Search the material for "help" and show all lines that contain it.
------ Recorded data ------
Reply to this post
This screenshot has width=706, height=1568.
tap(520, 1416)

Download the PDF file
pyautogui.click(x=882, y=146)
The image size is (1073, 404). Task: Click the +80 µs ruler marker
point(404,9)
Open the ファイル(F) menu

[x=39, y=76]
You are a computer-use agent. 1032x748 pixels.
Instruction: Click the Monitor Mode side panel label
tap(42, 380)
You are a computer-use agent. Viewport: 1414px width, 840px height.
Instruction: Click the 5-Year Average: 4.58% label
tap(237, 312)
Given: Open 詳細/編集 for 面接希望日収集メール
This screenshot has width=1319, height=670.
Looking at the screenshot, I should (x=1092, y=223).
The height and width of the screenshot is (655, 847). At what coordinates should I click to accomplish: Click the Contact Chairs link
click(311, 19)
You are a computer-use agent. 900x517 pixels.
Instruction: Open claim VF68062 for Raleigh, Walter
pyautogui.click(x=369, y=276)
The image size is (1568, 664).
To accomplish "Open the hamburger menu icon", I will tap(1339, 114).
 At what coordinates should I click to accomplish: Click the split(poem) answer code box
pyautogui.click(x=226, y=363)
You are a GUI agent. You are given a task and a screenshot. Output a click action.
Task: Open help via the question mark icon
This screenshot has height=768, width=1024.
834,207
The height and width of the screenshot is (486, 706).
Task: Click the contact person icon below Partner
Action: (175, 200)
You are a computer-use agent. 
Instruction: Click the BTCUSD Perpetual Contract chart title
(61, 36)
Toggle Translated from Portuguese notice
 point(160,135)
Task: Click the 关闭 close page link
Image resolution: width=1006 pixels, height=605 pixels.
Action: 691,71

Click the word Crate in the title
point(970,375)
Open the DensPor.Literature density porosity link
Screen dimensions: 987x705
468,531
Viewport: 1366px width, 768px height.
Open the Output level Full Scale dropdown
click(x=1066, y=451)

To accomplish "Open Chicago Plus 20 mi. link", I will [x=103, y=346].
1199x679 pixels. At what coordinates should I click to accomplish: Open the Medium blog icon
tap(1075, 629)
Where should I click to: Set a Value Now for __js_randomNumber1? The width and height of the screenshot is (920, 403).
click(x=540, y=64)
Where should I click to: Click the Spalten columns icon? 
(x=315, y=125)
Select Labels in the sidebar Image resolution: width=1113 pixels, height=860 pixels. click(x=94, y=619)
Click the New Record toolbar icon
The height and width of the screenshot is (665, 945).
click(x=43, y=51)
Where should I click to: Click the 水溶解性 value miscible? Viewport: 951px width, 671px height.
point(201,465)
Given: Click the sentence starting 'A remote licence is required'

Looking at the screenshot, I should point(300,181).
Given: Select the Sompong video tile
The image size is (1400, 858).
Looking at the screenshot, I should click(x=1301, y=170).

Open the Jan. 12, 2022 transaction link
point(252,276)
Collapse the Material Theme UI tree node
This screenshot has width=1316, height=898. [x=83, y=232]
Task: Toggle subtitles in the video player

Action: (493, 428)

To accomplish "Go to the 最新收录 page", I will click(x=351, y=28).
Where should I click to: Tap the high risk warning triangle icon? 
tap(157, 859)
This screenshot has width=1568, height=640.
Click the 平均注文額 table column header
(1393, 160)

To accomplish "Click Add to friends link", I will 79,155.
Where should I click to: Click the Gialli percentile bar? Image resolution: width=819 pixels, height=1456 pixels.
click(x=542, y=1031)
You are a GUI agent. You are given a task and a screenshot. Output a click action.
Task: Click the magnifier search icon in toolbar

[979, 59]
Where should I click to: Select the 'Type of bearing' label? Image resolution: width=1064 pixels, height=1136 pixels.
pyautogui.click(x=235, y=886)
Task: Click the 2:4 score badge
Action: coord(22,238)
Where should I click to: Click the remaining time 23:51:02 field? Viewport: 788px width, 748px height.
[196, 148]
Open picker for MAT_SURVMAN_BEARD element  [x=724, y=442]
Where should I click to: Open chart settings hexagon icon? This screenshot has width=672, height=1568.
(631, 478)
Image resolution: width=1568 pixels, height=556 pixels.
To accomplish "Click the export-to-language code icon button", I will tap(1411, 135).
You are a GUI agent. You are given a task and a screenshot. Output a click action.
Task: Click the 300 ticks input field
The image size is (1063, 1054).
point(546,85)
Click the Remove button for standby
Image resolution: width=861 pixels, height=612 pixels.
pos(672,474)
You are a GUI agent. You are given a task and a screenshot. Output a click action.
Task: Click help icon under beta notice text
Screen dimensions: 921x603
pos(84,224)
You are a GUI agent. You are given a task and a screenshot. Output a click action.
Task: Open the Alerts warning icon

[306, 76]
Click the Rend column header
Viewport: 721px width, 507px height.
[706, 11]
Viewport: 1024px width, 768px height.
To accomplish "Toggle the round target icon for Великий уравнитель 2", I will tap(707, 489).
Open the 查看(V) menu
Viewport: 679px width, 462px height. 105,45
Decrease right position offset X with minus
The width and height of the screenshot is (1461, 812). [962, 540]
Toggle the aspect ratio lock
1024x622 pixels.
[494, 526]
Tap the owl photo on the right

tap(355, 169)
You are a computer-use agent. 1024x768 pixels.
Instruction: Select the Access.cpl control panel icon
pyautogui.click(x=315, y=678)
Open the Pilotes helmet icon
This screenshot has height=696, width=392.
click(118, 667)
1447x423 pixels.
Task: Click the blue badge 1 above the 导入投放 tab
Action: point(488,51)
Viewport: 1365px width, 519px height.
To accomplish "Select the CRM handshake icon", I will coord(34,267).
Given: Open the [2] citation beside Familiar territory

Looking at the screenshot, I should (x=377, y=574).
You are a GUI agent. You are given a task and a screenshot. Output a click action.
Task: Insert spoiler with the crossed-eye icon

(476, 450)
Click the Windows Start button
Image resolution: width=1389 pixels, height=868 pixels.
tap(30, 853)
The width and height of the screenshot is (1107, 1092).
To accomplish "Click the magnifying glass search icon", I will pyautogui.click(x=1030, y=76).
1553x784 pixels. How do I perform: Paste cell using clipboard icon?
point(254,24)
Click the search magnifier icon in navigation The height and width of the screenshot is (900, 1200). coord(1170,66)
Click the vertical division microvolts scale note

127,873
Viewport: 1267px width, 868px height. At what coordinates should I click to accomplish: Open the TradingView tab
------
Reply to the exercise:
Task: Open help via the question mark icon
Task: Click help icon under beta notice text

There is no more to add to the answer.